Alarmierend

Das Wort Alarm ist italienischen Ursprungs und geht auf das Wort allarme zurück, eine Zusammenziehung der Wendung all’arme, die die Bedeutung ›zu den Waffen‹ hat. Schon der Sprachforscher Johann Christoph Adelung verzeichnet das deutsche Wort Alarm in seinem Wörterbuch aus dem Jahr 1807. Als Bedeutungen gibt er an ›das Geschrey zu den Waffen‹, aber auch allgemeiner ›Lärmgeschrey‹ oder ›Tumult‹. Das Deutsche Universalwörterbuch des Dudenverlags von 2007 kennt den Alarm entweder als ›Notsignal; Warnung bei Gefahr‹ oder als ›Alarmzustand‹.

Wie jedes deutsche Substantiv lässt sich auch Alarm in zahlreichen Zusammensetzungen mit anderen Wörtern gebrauchen, wie etwa Fliegeralarm, Bombenalarm, Feueralarm. Das Erstglied bezeichnet in den genannten Beispielen jeweils die Gefahr, vor der gewarnt wird. Dabei besteht keine Beschränkung auf Gefahren aus dem militärischen Bereich, über den ja schon Adelungs Bedeutungsbestimmung hinausging. Warnen kann eine Zusammensetzung mit -alarm vor militärischen Gefahren (Fliegeralarm), Gefahren durch Naturereignisse (Überschwemmungsalarm), gesundheitlichen Gefahren (Windpockenalarm) oder Gefahren, denen Internetnutzer ausgesetzt sind (Trojaneralarm).

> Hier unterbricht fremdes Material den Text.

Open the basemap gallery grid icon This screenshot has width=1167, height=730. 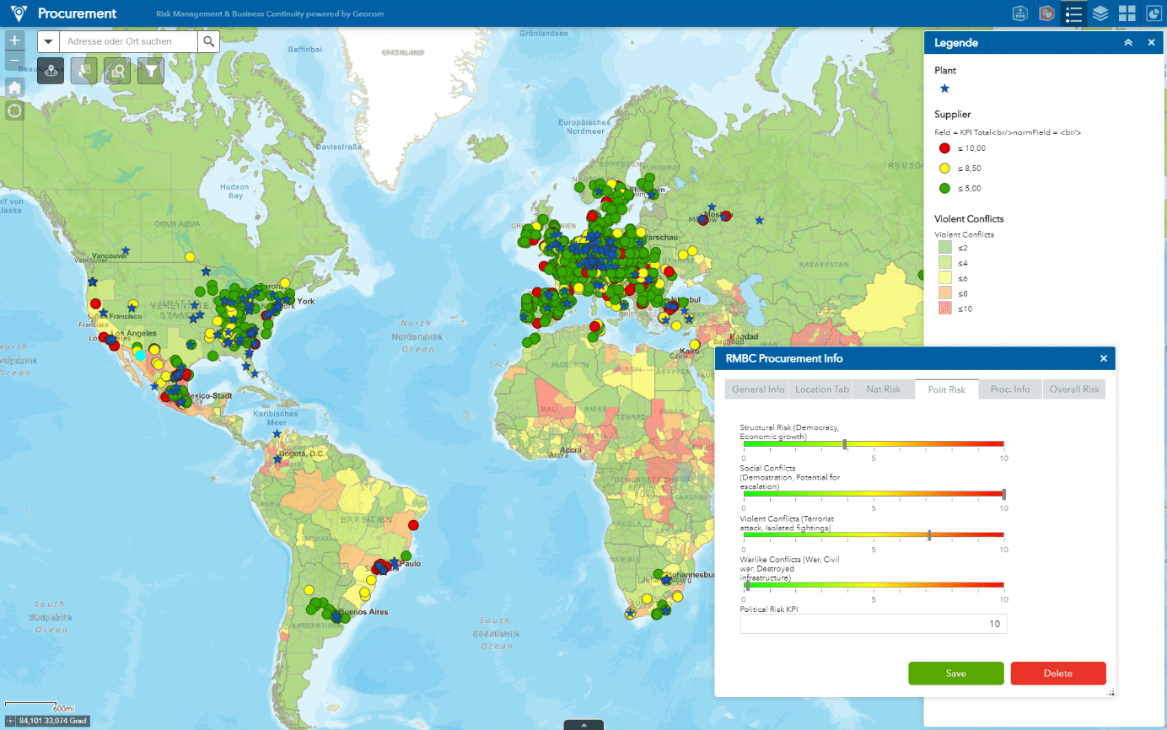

Gelegentlich finden sich auch Zusammensetzungen, bei denen die Gefahr, vor der gewarnt wird, weniger ernst ist, etwa Zickenalarm, denn mag die Begegnung mit einer Zicke (gebraucht als abwertende Bezeichnung für eine Frau von schwierigem Charakter) auch unerfreulich sein, ist sie sicher nicht so bedrohlich wie eine Krankheit oder eine Feuersbrunst.

Was aber ist von dem Fruchtalarm zu halten, der in einer Fernsehwerbung für einen Joghurt ausgerufen wird? Oder vom Schnäppchenalarm, für den die Internetsuchmaschine Google knapp achthundert Treffer verzeichnet und der es vor allem den Anbietern von Unterhaltungselektronik angetan zu haben scheint? Hier haben wir es offenkundig mit einer ganz anderen Bedeutungsvariante von Alarm zu tun. Es wäre vollkommen widersinnig, wenn der Joghurthersteller im Fernsehen vor seinem Produkt durch einen Fruchtalarm warnte. Tatsächlich sind die Früchte keine Gefahr, sondern sollen als ein Qualitätsmerkmal des betreffenden Joghurts durch die Zusammensetzung mit Alarm besonders hervorgehoben werden. Gleiches gilt für die Schnäppchen. Auch die Bank, die einen Zinsalarm plakatiert, hat damit nicht im Sinn, ihre Kunden vor besonders ungünstigen Bedingungen bei Geldanlagen oder Krediten zu warnen, sondern ganz im Gegenteil, besonders günstige anzupreisen. Der Alarm dient also im Grunde dazu, auf einen Sachverhalt aufmerksam zu machen.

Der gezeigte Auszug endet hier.